Each year I swear this isn’t going to happen…as the days tick down I steel myself. At this point my emotional armor is ostensibly secure and unyielding. I am prepared for battle and I will emerge victorious. Hallmark – you’re going down.
And I see the commercial where all these ‘moms’ (in quotes for I don’t really know if they are moms) look into the camera and implore their kids to ‘just’ – “just tell me you’re proud of me”, “just tell me I’m doing this right”, “just tell me you love me”, “just tell me I matter to you”…and I dissolve into a weeping fool. My steely protection melts, my waterproof mascara fails miserably (note to cosmetic companies – I would be a good tester for your waterproof eye makeup) and as I gulp, I curse the fact that yet again they got me. Dammit.
I’m great in a crisis – if you need someone stoic, calm and focused, call me. Give me a love story, a happy ending – no matter how predictable, expressions of affection and/or appreciation and I’m an embarrassment. Although I realize this dates me, I cried during the last five minutes of “The Trouble With Angels” when Hayley Mills decided to become a nun. Let’s not even talk about “The Parent Trap”, “Dumbo”…
The Trouble with Angels (film) (Photo credit: Wikipedia)
There are other commercials airing here that press my emotional buttons too, but Hallmark represents all of those advertisers that are thriving by making saps like me cry. Shame on you. I’m a mom – I don’t think you’re supposed to reduce me to tears and have me feel stupid for doing so simultaneously. I don’t begrudge any holiday – prepackaged or otherwise – which encourages people to acknowledge their love for one another. I’ve really been blessed with the relationships I have with my sons – and we have always been generously affectionate and articulate about our feelings for each other. I’m completely crazy about them, proud of the men they are, enthralled by their stories and thankful that they still want to share them with me. I love the women they have chosen to share their journeys and relish the time I have with them too.

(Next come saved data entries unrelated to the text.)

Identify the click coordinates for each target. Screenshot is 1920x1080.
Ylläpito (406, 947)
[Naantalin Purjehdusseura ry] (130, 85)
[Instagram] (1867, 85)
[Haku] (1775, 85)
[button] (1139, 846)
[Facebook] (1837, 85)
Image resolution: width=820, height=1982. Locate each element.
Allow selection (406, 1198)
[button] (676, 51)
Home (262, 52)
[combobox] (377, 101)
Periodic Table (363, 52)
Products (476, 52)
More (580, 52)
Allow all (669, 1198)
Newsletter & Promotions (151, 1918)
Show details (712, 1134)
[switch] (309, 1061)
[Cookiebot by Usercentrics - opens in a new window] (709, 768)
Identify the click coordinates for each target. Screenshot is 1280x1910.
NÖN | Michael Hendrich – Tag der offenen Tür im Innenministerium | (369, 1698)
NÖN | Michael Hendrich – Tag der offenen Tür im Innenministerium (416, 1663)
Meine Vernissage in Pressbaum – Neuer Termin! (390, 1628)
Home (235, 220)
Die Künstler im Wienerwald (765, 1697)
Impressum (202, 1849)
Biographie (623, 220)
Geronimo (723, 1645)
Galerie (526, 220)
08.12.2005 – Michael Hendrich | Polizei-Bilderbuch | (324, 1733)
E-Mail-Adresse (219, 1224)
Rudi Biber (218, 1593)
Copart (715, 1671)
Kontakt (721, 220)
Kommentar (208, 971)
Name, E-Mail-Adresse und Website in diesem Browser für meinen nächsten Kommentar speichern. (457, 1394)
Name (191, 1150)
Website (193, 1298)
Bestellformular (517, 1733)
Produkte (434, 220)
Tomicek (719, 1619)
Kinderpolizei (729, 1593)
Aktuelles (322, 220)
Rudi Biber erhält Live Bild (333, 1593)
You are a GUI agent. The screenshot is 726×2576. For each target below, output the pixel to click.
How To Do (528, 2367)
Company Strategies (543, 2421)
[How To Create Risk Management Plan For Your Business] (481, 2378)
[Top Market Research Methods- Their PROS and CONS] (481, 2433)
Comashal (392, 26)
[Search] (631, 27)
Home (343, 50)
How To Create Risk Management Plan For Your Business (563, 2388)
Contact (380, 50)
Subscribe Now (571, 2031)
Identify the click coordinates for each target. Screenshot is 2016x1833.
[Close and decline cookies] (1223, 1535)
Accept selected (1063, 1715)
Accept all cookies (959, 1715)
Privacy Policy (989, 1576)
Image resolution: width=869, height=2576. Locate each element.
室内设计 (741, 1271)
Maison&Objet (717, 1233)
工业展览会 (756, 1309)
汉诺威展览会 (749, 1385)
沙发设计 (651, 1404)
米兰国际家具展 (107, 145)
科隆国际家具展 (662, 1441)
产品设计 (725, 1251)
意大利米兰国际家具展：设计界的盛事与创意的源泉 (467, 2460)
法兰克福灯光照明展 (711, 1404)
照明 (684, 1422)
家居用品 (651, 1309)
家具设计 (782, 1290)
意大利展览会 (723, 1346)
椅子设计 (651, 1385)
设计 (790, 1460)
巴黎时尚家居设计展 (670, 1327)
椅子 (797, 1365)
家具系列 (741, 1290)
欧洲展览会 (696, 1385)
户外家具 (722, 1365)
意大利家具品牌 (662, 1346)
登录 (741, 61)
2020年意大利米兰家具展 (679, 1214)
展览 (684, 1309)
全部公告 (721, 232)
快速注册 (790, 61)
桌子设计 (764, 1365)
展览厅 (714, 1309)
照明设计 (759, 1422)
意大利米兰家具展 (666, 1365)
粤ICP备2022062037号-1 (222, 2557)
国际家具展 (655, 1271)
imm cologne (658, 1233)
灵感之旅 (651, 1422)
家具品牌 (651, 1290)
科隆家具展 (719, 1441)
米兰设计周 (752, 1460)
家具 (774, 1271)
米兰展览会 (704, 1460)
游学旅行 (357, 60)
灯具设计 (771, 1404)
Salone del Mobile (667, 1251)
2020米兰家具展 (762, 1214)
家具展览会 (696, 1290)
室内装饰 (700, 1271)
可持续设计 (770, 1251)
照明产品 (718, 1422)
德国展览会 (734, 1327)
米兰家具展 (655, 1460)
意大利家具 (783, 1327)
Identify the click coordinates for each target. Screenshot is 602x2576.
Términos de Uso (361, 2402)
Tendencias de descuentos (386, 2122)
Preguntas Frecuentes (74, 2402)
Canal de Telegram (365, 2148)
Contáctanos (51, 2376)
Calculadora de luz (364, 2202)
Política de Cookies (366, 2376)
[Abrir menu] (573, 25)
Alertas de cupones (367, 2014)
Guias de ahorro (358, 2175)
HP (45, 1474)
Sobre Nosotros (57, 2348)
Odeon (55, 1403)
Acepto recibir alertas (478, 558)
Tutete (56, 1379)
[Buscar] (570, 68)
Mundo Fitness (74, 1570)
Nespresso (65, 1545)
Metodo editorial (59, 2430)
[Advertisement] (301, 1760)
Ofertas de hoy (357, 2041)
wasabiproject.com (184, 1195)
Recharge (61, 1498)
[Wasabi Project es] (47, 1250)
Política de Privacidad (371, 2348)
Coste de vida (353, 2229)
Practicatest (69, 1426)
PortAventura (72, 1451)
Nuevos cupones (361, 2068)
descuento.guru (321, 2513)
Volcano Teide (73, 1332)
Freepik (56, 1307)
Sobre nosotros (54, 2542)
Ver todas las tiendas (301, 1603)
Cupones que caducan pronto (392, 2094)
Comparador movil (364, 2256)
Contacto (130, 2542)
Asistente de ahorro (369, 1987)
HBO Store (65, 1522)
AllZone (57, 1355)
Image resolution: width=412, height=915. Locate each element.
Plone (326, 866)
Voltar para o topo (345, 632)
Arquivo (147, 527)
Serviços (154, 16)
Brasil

And if I’m going to cry thinking about Mother’s Day, that’s what I’d like to cry about. This indescribable love that grabs me by the throat, the sensory memories I have of my babies after bath time, their giggles before their voices changed and their dirty jokes after their voices changed, their delight when they eclipsed me in height, little hands hugging my neck, singing to them at night and sloppy kisses that would leave my cheeks smudged and wet…
There are thousands upon thousands of moments in a lifetime that I would rather cry over and a Hallmark commercial isn’t one of them. Yet I have not figured out a way to steel myself from the trite advertisements for love, which in and of themselves somehow minimize what is in my heart. So until we get past Sunday, I think I’ll leave the tv off, avoid the card store and just look forward to seeing the kids over the weekend.